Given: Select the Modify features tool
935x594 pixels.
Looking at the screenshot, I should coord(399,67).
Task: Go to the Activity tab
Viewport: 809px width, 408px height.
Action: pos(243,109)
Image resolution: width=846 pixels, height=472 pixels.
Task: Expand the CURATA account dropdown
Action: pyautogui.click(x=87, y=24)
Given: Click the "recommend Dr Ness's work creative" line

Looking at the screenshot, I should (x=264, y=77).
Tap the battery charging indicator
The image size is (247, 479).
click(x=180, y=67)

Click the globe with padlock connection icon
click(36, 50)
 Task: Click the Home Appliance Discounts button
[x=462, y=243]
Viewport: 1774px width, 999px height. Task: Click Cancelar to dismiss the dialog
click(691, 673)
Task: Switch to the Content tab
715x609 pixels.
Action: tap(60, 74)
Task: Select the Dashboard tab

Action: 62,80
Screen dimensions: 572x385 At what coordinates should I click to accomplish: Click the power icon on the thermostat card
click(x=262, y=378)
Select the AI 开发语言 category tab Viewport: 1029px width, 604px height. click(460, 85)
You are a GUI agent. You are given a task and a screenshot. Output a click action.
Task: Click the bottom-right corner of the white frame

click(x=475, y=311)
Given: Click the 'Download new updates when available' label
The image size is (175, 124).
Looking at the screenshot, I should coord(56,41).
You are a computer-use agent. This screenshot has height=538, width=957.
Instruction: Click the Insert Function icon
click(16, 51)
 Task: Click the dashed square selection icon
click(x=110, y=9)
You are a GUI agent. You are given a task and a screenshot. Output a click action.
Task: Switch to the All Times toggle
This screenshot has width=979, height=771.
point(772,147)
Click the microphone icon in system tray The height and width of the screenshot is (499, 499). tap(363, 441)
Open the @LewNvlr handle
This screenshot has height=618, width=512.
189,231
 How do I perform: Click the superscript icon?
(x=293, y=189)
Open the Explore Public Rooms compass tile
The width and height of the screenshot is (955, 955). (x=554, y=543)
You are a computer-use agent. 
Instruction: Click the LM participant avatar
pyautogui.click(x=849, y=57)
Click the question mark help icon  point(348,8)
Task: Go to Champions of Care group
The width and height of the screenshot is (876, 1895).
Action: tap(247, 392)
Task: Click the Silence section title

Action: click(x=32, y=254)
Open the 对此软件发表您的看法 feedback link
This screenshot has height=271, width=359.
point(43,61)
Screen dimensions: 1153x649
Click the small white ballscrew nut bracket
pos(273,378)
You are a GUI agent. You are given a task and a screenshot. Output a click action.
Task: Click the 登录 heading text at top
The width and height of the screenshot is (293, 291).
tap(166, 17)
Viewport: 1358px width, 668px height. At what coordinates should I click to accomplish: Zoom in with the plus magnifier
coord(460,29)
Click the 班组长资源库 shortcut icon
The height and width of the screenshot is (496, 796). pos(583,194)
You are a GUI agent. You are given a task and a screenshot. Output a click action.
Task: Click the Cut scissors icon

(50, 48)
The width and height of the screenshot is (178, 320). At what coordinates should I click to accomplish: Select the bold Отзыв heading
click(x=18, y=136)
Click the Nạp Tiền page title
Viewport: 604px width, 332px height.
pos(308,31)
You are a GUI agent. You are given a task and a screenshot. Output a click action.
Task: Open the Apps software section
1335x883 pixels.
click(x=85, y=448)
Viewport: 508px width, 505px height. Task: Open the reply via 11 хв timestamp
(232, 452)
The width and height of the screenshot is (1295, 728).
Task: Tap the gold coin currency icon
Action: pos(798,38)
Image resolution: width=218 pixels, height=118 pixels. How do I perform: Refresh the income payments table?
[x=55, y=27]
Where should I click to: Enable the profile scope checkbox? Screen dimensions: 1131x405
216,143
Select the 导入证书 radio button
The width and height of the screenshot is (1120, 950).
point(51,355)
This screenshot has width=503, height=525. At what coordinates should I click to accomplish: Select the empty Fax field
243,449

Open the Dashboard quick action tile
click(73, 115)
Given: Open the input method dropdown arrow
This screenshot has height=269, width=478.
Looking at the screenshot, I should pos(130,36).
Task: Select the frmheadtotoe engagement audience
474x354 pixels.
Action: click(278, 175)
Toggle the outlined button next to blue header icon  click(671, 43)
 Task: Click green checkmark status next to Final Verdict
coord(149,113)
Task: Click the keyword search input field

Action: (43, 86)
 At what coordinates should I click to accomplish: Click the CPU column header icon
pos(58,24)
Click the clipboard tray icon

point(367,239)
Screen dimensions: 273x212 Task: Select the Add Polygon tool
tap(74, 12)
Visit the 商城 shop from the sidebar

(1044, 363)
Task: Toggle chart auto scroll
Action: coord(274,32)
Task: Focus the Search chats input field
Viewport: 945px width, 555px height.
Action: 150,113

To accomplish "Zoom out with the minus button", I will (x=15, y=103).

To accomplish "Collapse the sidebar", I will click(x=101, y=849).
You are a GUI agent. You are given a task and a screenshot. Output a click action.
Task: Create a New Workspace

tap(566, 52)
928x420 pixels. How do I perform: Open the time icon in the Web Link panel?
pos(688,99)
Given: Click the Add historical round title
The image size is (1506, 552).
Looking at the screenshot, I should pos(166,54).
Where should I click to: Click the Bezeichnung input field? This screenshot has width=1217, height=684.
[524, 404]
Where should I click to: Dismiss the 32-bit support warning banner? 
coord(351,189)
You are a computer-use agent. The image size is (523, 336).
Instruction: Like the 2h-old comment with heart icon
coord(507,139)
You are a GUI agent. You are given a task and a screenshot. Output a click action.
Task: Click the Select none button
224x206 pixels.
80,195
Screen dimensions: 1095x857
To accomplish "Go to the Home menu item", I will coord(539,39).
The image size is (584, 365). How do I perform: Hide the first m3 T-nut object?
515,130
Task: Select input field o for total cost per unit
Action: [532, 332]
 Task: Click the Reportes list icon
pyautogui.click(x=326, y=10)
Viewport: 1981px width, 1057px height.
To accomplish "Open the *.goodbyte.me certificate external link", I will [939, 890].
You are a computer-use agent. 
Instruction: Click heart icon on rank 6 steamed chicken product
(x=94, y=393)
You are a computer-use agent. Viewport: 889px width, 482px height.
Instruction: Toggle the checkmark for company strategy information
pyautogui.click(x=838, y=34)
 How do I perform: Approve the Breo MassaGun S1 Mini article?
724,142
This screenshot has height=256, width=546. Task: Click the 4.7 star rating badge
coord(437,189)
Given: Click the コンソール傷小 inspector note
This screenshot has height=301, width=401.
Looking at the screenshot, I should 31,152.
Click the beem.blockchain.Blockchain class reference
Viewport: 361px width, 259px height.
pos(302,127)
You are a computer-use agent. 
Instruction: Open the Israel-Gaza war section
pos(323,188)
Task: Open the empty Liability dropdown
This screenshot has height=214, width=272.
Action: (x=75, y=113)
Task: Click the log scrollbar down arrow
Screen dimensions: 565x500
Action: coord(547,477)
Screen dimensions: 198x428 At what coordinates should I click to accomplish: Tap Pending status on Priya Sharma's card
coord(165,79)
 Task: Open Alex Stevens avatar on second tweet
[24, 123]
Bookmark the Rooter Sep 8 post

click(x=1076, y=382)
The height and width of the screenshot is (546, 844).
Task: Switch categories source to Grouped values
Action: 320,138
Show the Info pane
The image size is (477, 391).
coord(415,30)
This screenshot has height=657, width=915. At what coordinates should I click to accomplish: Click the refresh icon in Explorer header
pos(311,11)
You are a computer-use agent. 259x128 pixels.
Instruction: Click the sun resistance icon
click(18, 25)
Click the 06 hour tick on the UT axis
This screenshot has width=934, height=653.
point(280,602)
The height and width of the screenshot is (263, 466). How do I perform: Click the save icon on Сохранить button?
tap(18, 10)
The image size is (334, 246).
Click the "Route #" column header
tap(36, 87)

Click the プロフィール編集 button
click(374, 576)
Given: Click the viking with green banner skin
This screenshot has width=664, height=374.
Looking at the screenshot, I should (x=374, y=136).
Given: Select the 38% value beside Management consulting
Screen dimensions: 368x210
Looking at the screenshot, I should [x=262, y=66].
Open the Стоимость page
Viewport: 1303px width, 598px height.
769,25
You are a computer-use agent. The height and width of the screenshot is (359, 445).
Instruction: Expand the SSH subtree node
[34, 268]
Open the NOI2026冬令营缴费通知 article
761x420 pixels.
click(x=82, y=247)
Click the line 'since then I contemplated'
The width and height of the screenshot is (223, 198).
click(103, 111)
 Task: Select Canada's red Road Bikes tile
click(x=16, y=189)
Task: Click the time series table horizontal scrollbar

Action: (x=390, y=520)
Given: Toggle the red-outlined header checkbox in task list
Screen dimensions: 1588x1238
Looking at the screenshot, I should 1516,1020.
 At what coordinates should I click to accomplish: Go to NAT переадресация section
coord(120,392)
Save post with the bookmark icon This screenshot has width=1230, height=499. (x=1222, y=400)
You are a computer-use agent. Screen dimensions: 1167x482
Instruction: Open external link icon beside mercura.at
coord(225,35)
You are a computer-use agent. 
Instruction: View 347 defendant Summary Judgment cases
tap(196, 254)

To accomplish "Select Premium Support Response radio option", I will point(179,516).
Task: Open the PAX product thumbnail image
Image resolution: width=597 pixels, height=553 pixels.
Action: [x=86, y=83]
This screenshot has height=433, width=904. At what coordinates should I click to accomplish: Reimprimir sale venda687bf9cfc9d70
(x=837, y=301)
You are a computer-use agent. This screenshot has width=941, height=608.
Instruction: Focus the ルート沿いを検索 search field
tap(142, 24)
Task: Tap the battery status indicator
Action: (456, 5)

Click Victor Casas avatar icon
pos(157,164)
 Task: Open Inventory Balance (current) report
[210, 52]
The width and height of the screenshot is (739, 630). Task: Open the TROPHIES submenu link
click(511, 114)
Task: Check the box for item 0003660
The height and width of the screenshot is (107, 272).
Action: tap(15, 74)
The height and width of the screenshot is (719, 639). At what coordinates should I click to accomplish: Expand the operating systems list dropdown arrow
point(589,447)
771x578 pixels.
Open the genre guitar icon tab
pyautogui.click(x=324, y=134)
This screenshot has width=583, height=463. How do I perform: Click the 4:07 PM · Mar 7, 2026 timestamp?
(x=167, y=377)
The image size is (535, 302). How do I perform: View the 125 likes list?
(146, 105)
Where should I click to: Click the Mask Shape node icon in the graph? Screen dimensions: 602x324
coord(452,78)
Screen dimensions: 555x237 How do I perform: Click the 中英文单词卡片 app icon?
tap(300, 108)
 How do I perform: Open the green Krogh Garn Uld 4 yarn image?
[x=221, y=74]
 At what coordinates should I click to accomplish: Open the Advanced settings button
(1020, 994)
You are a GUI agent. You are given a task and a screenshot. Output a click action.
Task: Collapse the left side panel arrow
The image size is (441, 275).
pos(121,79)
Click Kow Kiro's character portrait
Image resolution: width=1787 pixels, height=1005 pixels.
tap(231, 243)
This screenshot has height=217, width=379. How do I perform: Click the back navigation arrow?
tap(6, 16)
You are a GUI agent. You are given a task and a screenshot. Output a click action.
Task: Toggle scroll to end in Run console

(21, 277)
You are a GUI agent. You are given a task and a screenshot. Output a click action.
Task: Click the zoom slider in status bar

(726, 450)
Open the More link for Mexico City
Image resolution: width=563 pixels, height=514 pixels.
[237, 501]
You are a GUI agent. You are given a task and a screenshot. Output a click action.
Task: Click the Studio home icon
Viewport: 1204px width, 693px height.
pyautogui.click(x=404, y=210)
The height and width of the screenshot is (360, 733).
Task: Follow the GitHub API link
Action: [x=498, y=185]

● Activity
Scan the records above and tell how many lines include the word "Collapse"; the number is all that should be written.

● Output
2